Rund 26.000 Dokumente – die allermeisten in griechischer Sprache – durchzuackern und Bezüge zur Bibel zu finden, klingt nach knochentrockenem Job. Ist es aber nicht, lacht Christina Kreinecker und erklärt, was die Arbeit mit den Papyrusblättern für sie so spannend und faszinierend macht.
„Papyrologischer Kommentar zum Neuen Testament“ nennt sich das wissenschaftliche Projekt, an dem die Theologin und klassische Philologin Christina Kreinecker werkt. Angesiedelt an der theologischen Fakultät der Universität Salzburg und finanziert vom Fond zur Förderung der wissenschaftlichen Forschung arbeitet sie mit 26.000 Papyrusblättern, beschriebenen Tonscherben und Täfelchen und mit allem, was darauf niedergeschrieben ist: Privat- und Geschäftsbriefe, Verträge, Notizen und vieles mehr. Dieses Material, das in der Zeit zwischen dem 3. Jh. v. Chr. und dem 3. Jh. n. Chr. entstanden ist, vergleicht sie mit Texten des Neuen Testaments.

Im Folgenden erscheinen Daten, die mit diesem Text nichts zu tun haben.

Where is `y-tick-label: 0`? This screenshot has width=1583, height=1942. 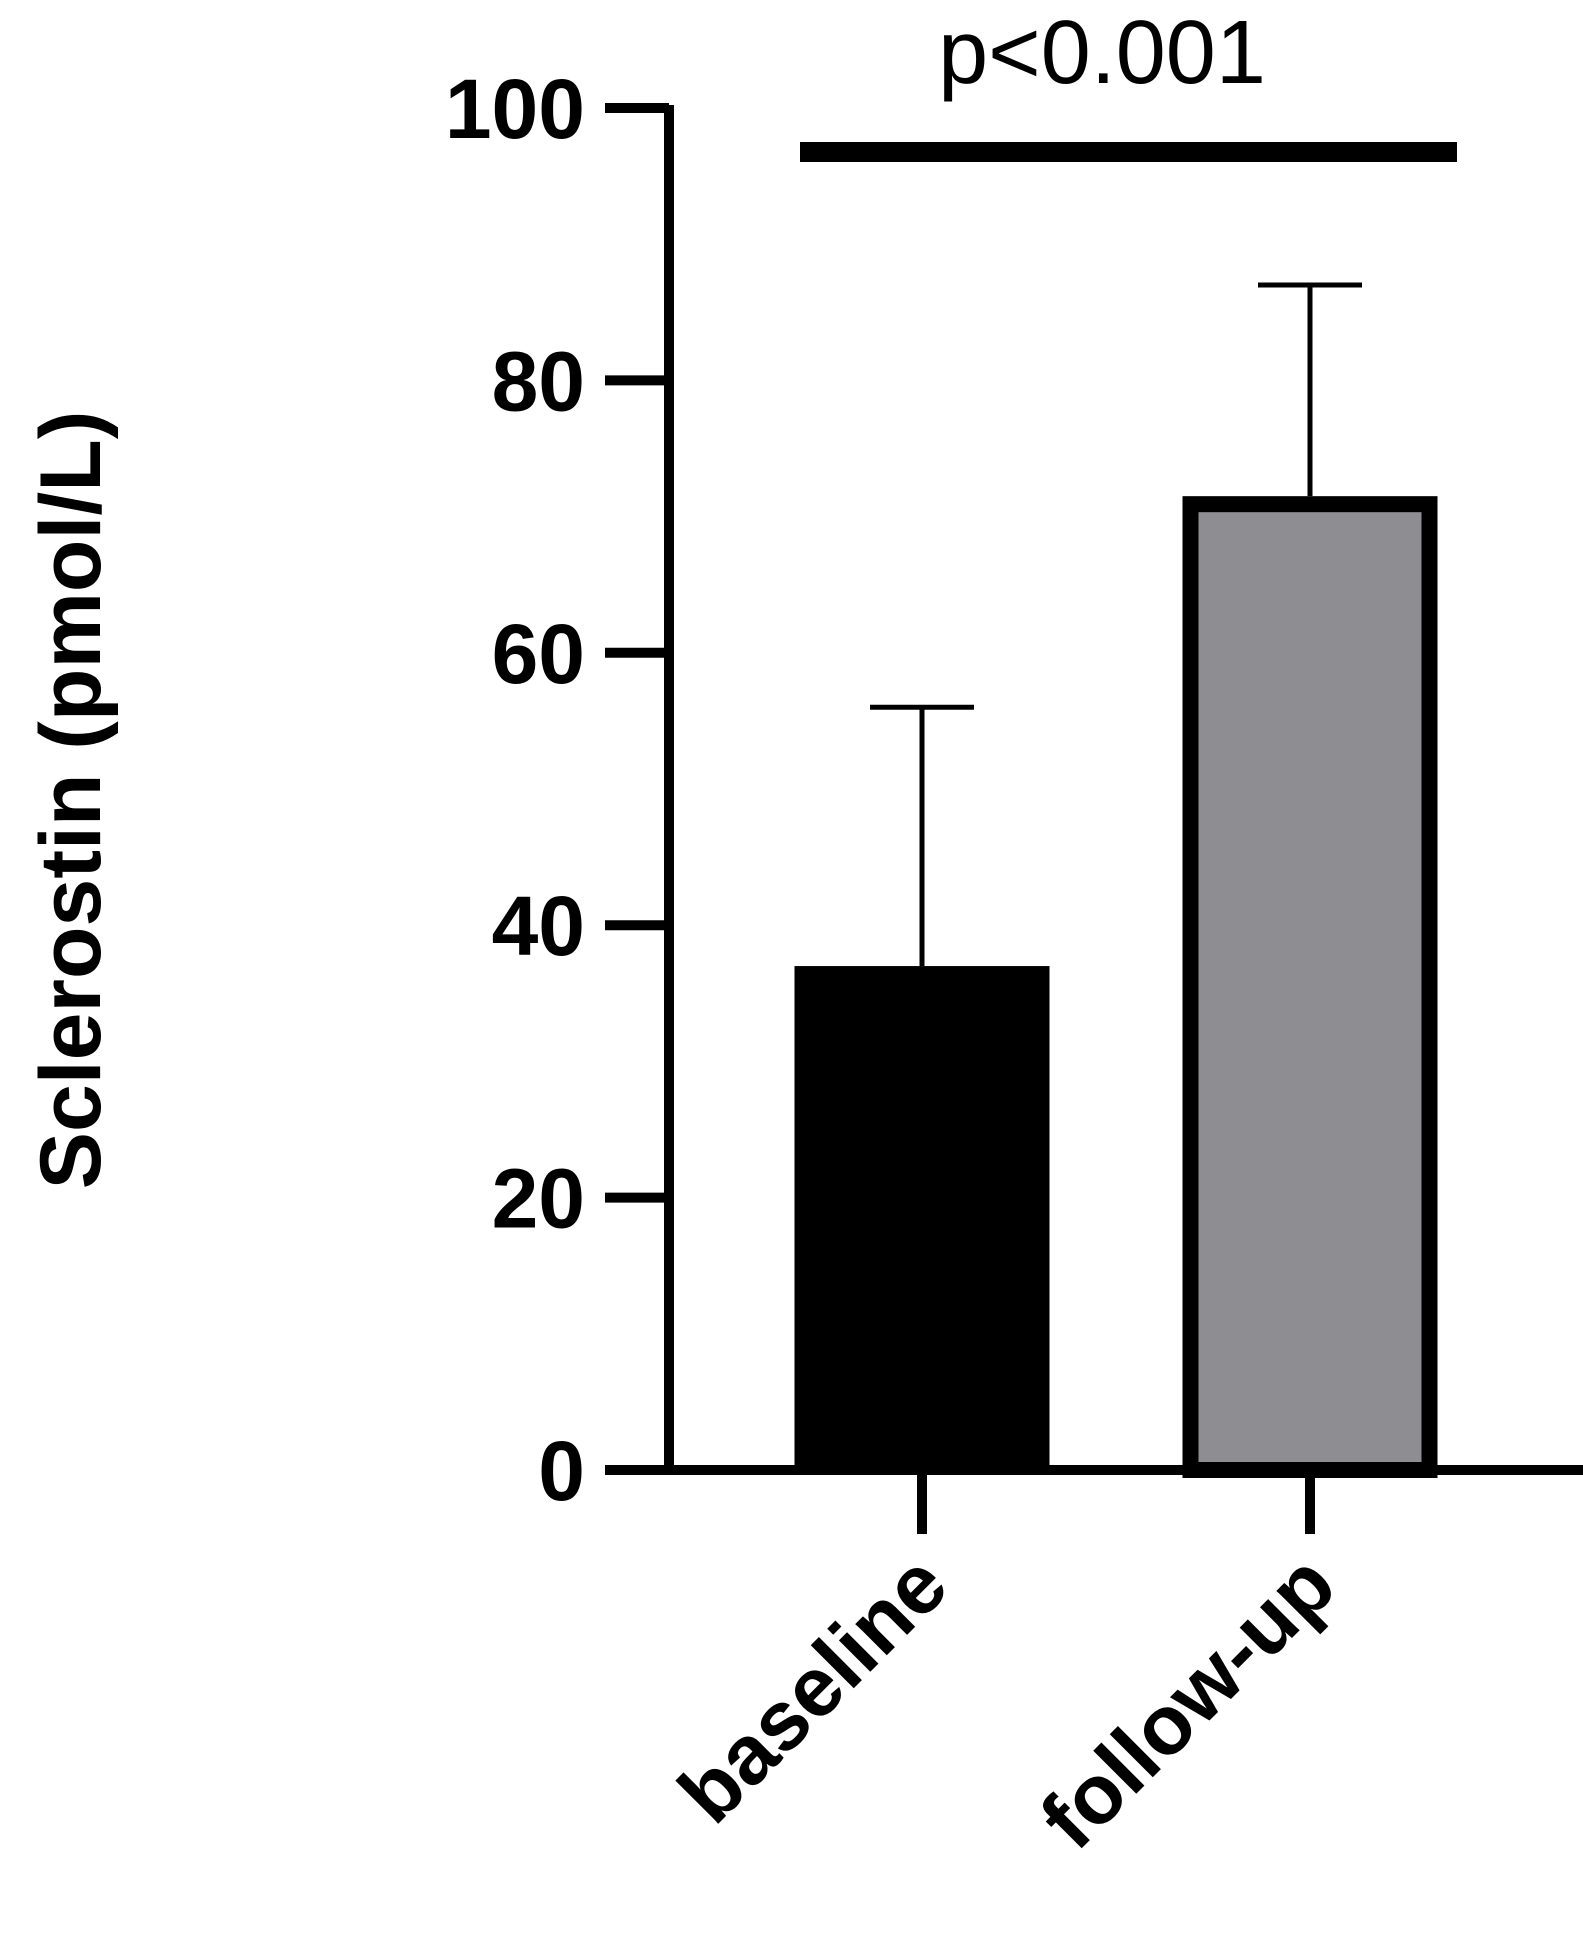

Bedeutung. Ein Jahr lang hat sie am 2. Thessalonicherbrief gearbeitet. Konkret geht man so vor, erläutert sie: Man nimmt Begriff um Begriff aus der Bibel und sucht über Computer in Datenbanken, wo diese Worte in der antiken Alltagswelt verwendet wurden, was sie dort bedeuteten und ob sie helfen den Bibeltext besser zu verstehen. Oft ergibt sich gar nichts, sagt Kreinecker nüchtern, aber dann stößt man auf Zusammenhänge, die einer Bibelstelle eine besondere Kontur geben. So bedeutet das griechische Wort „pseudos“ im 2. Thessalonicherbrief nicht einfach nur Lüge, sondern es schwingt die Bedeutung Meineid mit, der Konsequenzen vor Gericht hat. Das bringt eine ganz andere Bedeutung, als wenn man Lüge als ein wenig Flunkern versteht.
Neuer Blick. Die papyrologischen Kommentare verstehen sich als Ergänzung zu den bestehenden Bibelkommentaren und sind ein weltweit einzigartiges Projekt. Herausgegeben werden sie von dem Salzburger Theologen Peter Arzt-Grabner mit Partnern in Athen und Bologna. Mehrere biblische Bücher wurden auf diese Weise schon kommentiert. Die kommenden Jahre wird sich Kreinecker mit den Passionsberichten beschäftigen und weiterhin wenig Zeit für ihre Hobbys wie Musik und Lesen haben – es sei denn, es erscheint entgegen den Verlagsauskünften doch ein neuer Harry Potter. Dann wird die 28-jährige Theologin Zeit für die Lektüre finden. Da ist sie sich gewiss.